Park Hill’s Rec Center Gyms, Pools Closed Until Further Notice
As the vaccine rollout has picked up at a steady clip, so too has the re-openings of publicly accessible recreation centers — at least in surrounding cities and metro districts. Denver itself has been far slower to reopen.
Last month, the Denver Parks and Recreation Department announced a schedule to partially and fully reopen the city’s 30 recreation centers and pools beginning May 3 and through the end of the year, including its gyms, fitness centers and swimming pools. All have been closed for a year.
For Park Hill’s two rec centers and others nearby, expect to wait a whole lot longer.
At Hiawatha Davis Recreation Center at 33rd and Holly Street, “We have not yet determined when we will be able to open the indoor swimming pool or fitness sites,” said Cyndi Karvaski, spokeswoman for the Parks and Rec department. (Beginning May 3, the center will be open for its youth meals program and MyDenver card activities for youth.)
The Martin Luther King, Jr. Recreation Center at 3880 Newport St. is currently closed and isn’t scheduled to reopen at all until sometime in the 4th quarter of this year — meaning October at the earliest. The activities available at [MLK] late in the year have not yet been determined,” Karvaski said. “Updates and additional details will be added to our website as they become available.”
The weight and cardio rooms at the Carla Madison Recreation Center at Colfax and York west of Park Hill, will be open beginning May 3 with limited hours and by reservation only. However, the lap and aerobics pool isn’t currently scheduled to open until Aug. 16.
The weight and cardio rooms at the Montclair Recreation Center in Lowry, at 729 Ulster Way, are currently scheduled to open beginning June 7 for limited hours and by reservation only. The pool at Montclair is not currently scheduled to open until Aug, 16.
The remaining closest rec center to Park Hill — Central Park, in the former Stapleton neighborhood — will not open its weight and cardio rooms or its lap or its water aerobics pool until Aug. 16.
Denver’s eight outdoor pools are scheduled to open June 7 through Aug. 14. Depending on where you live in Park Hill, the closest outdoor pool to the neighborhood is in Congress Park, in Five Points or in Globeville.

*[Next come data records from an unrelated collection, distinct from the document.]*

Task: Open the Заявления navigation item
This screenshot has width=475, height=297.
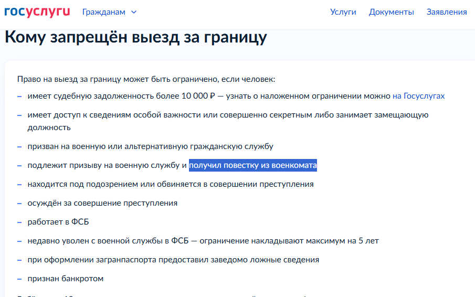Action: click(446, 12)
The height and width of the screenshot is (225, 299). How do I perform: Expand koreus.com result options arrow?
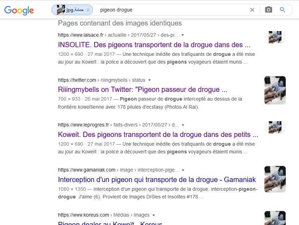click(x=154, y=215)
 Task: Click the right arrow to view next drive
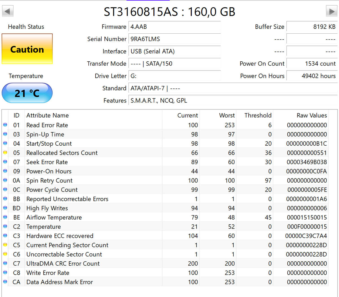pos(331,11)
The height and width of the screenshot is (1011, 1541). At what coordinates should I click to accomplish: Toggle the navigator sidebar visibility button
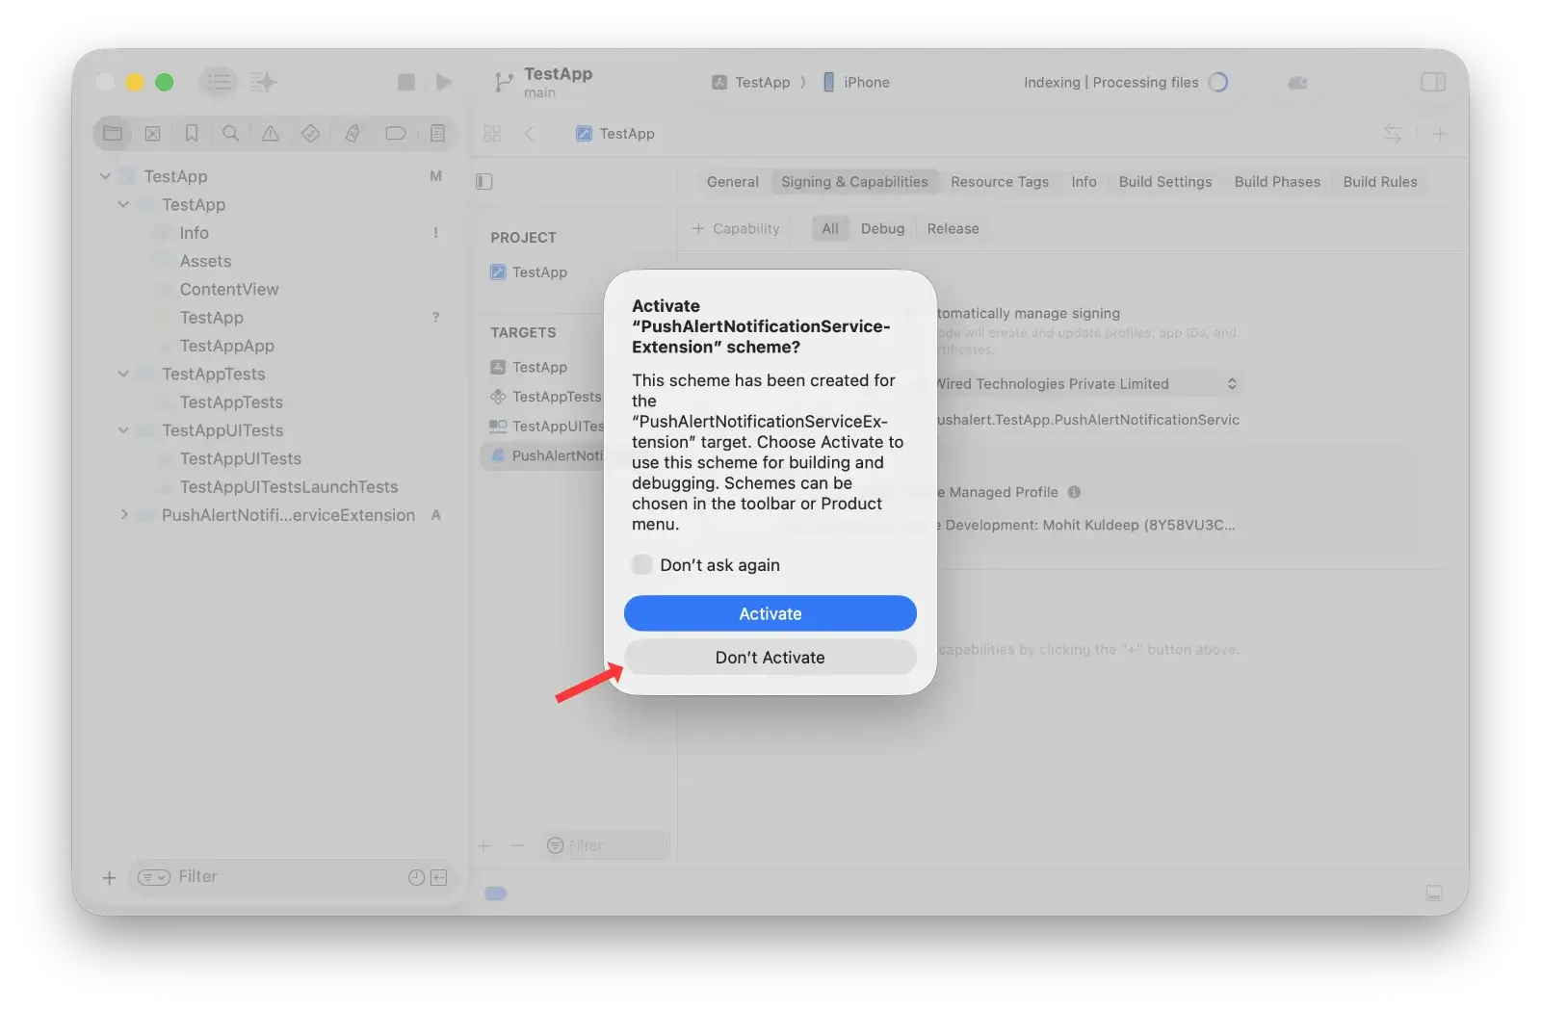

Karvasky said that the department’s 137 full-time employees were redeployed last year to work in other capacities, including in emergency shelters, student learning labs, and more recently vaccination clinics. Approximately 1,500 part-time hourly employees who previously staffed the rec centers were laid off at the start of the pandemic. Rehiring and retraining new employees, she said, will take time — as well as ensuring that rec centers will be able to reopen safely.
By contrast, many public recreation centers in cities surrounding Denver have already opened at least partially, operating within state and county public health guidelines. The rec center in Wheatridge is open, including its pool. Westminster, with six recreation centers, is also open, with limited class sizes and a reservation-only system. Four of the six recreation centers in Aurora have reopened, including two of its public pools, also using a reservation system. The Glendale recreation center, managed by the YMCA of the Rockies, never completely shut down during the pandemic, though it implemented strict public health guidelines.
Karvasky cautioned against any comparisons, however, between other cities and counties and Denver in terms of reopening capabilities. “If we only had to open six rec centers with staffing [instead of 30] we would probably have an easier go of it,” she said.
A complete schedule of the planned phased openings for all the centers is at denvergov.org/Government/Departments/Parks-Recreation.
Who Let The Dogs Out?
Mary Francis estimates there are 158,000 dogs in Denver — more than there are children under 18. The 12 existing dog parks, she says, are not enough to meet dogs’ exercise and socialization needs.
The Denver resident has launched a petition seeking to put pressure on the city to allow dogs to be allowed off their leashes in certain public parks between the hours of 9 p.m. and 9 a.m. Francis detailed her proposal to the Parks and Recreation Advisory Committee during its March monthly Zoom meeting.
At least one fellow dog owner expressed support. But Anne Stanwick, a 40-year resident of Denver, had some serious doubts. In addition to the likelihood of increased attacks, she said unleashed dogs certainly promise more poop. During a recent stroll through a Denver park, Stanwick said, she and a companion counted 44 piles of dog poop left behind by irresponsible owners — on average of one every 15 feet.